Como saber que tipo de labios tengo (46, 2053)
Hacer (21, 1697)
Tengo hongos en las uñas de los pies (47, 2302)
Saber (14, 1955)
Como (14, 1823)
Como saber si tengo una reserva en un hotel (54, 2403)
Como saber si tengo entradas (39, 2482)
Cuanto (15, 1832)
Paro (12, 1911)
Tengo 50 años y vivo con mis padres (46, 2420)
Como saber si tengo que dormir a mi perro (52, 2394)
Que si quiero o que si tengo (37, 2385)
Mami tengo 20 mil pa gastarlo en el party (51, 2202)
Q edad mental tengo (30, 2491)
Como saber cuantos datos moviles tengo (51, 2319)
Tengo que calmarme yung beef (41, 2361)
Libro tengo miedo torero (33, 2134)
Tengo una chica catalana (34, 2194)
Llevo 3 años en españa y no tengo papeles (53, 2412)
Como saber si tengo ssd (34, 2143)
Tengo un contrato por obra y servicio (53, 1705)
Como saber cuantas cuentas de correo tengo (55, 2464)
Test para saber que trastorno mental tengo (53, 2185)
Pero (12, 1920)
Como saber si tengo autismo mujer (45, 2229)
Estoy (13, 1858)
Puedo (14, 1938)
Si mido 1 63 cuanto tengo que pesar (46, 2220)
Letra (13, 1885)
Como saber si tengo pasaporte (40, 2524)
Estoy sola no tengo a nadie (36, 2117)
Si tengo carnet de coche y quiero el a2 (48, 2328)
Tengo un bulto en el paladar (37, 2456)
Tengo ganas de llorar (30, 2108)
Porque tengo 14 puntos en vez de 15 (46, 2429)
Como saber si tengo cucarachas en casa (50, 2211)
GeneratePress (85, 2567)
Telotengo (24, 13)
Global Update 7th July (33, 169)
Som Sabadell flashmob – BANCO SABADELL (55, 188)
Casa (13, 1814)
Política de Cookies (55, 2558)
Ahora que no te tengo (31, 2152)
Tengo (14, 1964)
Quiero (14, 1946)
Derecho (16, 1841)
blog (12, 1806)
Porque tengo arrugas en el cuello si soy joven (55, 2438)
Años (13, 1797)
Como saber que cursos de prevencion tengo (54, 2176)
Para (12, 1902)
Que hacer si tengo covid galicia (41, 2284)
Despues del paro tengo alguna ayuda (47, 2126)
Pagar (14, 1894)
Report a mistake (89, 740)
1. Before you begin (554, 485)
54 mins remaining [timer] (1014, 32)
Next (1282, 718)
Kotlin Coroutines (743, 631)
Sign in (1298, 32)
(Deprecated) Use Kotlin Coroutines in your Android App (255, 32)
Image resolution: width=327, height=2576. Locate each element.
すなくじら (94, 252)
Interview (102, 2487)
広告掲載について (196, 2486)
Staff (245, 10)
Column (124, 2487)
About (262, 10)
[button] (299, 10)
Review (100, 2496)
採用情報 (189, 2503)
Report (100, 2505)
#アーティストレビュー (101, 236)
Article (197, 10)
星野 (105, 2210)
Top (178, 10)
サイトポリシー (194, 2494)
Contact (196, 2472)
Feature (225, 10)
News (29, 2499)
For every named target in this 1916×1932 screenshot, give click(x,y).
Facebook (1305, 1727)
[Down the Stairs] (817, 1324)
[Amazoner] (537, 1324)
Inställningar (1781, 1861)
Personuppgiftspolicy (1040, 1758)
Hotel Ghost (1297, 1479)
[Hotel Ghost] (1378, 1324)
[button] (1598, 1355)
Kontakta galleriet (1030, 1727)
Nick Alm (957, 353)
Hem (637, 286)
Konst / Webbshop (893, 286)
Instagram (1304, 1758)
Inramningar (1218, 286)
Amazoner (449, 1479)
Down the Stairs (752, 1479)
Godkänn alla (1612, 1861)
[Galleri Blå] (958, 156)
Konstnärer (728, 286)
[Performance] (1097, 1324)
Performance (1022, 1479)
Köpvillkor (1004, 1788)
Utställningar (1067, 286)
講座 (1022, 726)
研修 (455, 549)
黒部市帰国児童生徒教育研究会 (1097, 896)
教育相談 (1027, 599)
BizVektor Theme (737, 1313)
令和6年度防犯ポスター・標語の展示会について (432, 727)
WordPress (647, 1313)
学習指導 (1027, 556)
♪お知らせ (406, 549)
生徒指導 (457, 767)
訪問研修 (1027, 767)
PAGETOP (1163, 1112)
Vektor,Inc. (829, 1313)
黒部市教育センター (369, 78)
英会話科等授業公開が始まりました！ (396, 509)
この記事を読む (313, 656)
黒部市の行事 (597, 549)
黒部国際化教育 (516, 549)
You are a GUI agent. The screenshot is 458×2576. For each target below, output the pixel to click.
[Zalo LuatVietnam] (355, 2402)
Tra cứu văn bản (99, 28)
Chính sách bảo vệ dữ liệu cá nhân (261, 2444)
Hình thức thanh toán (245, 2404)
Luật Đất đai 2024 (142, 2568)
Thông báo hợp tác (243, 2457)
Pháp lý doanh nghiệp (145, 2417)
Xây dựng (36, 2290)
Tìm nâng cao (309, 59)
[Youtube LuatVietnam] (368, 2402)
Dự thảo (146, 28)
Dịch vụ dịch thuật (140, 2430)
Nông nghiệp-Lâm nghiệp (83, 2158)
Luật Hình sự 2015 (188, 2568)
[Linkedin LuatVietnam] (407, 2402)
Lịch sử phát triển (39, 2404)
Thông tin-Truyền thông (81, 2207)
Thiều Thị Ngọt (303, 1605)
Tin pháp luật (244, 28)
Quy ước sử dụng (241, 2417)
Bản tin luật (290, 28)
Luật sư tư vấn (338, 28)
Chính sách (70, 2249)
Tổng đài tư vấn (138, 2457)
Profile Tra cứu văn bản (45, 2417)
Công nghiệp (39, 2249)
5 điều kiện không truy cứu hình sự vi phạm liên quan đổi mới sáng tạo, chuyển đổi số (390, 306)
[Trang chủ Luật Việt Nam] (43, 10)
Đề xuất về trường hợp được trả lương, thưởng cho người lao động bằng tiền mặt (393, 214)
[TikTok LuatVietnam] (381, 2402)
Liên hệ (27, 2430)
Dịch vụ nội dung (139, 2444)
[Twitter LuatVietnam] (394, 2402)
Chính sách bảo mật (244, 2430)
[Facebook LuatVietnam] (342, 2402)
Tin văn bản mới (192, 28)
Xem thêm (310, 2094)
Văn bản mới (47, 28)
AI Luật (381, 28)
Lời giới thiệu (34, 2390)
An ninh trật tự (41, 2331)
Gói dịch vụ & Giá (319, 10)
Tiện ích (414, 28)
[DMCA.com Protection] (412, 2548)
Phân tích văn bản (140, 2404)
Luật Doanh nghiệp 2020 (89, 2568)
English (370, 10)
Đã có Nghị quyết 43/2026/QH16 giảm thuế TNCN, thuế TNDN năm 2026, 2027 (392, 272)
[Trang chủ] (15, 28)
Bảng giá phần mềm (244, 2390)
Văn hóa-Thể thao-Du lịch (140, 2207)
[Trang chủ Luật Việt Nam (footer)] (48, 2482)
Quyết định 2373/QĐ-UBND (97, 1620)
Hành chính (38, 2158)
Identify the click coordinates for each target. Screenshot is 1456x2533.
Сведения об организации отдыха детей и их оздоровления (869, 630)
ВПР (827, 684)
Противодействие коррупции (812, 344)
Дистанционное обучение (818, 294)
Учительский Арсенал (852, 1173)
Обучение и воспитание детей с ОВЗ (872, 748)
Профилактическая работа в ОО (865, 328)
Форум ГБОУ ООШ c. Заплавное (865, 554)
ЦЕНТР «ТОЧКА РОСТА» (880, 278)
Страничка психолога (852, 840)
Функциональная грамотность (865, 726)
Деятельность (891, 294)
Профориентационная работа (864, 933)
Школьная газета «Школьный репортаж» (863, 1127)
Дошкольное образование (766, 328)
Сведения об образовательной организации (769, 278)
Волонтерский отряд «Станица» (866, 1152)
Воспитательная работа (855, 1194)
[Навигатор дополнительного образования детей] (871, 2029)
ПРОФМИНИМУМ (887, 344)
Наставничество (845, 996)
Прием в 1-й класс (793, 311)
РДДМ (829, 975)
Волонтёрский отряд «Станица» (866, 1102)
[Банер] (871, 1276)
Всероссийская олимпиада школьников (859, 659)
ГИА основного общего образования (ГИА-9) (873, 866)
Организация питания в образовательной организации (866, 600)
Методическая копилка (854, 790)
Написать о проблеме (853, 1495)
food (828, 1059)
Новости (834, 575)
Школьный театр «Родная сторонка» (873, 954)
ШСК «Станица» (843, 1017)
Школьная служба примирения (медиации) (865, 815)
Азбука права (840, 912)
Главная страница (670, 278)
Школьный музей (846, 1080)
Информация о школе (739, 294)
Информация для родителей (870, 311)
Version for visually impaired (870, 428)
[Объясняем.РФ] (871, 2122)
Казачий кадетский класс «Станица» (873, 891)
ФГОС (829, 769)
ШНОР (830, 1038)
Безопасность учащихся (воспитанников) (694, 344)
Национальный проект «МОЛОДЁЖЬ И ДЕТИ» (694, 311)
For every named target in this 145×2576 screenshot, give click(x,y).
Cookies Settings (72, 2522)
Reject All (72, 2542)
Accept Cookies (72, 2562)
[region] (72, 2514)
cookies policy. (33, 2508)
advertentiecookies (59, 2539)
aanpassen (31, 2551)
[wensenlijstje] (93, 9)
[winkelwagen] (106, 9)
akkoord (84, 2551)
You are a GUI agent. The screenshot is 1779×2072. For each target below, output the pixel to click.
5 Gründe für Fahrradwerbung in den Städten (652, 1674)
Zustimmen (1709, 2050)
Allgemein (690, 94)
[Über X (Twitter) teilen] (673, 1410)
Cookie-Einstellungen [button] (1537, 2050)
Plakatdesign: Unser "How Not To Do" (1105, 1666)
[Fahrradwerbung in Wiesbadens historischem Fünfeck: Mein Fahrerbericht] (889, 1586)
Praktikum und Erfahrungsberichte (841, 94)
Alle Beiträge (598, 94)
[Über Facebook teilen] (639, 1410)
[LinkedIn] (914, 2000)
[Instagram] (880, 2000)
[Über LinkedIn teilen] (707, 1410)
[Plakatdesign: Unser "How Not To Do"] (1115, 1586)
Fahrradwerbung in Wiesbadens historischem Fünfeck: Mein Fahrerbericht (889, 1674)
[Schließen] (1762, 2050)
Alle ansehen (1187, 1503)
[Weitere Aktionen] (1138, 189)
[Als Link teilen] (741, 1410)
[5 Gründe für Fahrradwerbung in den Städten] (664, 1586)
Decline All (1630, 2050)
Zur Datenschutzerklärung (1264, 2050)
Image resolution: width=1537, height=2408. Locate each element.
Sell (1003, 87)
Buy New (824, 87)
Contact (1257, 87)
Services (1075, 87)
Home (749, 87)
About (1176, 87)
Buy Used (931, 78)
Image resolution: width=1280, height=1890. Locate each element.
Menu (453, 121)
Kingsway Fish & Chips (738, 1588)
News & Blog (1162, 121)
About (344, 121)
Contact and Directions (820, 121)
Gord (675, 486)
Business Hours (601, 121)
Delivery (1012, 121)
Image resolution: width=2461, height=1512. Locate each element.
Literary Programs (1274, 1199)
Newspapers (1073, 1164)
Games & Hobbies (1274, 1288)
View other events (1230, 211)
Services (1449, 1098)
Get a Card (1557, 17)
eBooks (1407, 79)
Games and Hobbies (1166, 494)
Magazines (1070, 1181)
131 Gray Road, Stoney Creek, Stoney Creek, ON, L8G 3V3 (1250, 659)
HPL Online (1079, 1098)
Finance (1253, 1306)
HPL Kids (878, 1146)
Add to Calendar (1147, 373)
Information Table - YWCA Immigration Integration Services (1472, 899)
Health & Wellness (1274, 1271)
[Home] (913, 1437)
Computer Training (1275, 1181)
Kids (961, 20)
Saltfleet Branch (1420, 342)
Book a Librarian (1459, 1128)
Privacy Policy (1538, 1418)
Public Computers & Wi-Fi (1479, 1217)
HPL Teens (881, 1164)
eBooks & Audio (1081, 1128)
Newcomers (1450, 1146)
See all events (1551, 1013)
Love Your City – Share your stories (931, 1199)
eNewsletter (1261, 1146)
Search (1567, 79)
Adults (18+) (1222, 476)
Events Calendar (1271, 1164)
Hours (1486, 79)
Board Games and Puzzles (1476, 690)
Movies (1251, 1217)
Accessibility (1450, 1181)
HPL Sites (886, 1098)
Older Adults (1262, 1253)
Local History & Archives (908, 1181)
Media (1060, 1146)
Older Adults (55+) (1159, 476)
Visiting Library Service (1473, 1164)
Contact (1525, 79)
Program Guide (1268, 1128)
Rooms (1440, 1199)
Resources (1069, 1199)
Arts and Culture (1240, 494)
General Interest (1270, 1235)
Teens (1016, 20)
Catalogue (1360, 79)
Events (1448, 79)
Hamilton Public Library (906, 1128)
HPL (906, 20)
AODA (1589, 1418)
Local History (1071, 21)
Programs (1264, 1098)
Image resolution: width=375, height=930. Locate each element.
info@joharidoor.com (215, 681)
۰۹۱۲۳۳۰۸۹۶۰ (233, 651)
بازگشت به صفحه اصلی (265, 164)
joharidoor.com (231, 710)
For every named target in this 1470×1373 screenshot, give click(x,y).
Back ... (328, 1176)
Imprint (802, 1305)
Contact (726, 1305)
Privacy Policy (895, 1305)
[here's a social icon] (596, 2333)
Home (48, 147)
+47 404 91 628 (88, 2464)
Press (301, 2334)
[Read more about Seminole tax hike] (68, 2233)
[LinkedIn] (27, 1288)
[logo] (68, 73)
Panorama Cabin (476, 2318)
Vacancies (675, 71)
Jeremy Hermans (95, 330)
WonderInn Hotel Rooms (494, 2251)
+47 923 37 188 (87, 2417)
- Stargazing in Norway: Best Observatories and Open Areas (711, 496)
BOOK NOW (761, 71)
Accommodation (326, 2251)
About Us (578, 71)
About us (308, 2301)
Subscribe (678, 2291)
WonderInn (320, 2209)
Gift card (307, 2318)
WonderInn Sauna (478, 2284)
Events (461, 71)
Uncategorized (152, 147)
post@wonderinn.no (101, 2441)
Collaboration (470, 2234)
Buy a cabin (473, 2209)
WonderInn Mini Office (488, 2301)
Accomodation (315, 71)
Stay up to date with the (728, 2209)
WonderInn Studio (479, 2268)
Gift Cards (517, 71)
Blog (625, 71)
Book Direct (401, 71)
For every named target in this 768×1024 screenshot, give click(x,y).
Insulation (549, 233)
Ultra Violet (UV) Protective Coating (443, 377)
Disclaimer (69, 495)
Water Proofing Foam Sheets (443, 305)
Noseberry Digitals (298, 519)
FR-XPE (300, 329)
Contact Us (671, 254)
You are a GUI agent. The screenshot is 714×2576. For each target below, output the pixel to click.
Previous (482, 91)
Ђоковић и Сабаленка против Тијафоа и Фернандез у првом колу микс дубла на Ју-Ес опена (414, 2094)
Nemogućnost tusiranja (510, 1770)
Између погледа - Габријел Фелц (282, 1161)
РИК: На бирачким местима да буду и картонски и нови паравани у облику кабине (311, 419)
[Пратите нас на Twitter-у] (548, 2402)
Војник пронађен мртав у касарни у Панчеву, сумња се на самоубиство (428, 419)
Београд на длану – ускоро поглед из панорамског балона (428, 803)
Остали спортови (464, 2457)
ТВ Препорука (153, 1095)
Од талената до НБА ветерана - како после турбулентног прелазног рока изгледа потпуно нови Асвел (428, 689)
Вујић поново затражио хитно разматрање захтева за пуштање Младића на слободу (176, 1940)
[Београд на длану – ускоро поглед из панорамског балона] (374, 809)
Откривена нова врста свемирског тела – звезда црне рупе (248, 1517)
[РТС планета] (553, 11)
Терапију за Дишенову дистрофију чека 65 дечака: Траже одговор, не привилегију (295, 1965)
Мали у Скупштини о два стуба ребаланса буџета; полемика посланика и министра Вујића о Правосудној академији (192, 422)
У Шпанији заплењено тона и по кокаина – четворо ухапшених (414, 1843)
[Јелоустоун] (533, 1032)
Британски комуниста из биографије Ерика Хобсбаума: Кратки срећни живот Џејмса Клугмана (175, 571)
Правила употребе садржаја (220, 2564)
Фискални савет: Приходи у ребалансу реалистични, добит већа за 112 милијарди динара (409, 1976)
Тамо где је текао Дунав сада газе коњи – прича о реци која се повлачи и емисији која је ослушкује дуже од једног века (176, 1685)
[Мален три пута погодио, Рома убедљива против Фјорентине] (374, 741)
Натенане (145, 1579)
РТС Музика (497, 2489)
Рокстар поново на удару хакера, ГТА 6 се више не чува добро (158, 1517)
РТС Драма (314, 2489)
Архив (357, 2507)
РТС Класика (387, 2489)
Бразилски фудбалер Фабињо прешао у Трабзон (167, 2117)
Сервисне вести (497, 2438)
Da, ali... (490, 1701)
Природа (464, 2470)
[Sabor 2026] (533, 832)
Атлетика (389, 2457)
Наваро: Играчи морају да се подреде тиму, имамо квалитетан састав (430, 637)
··········
_Required work:_ Show all lines from the records above where the word "below" occurs.

_Answer space:_
You are a GUI agent. The screenshot is 458×2576. For each target below, output the pixel to click.
You are a GUI agent. The screenshot is 1779×2072. For each target below, output the pixel to click.
You are a GUI agent. The screenshot is 714×2576. For each target below, output the pixel to click.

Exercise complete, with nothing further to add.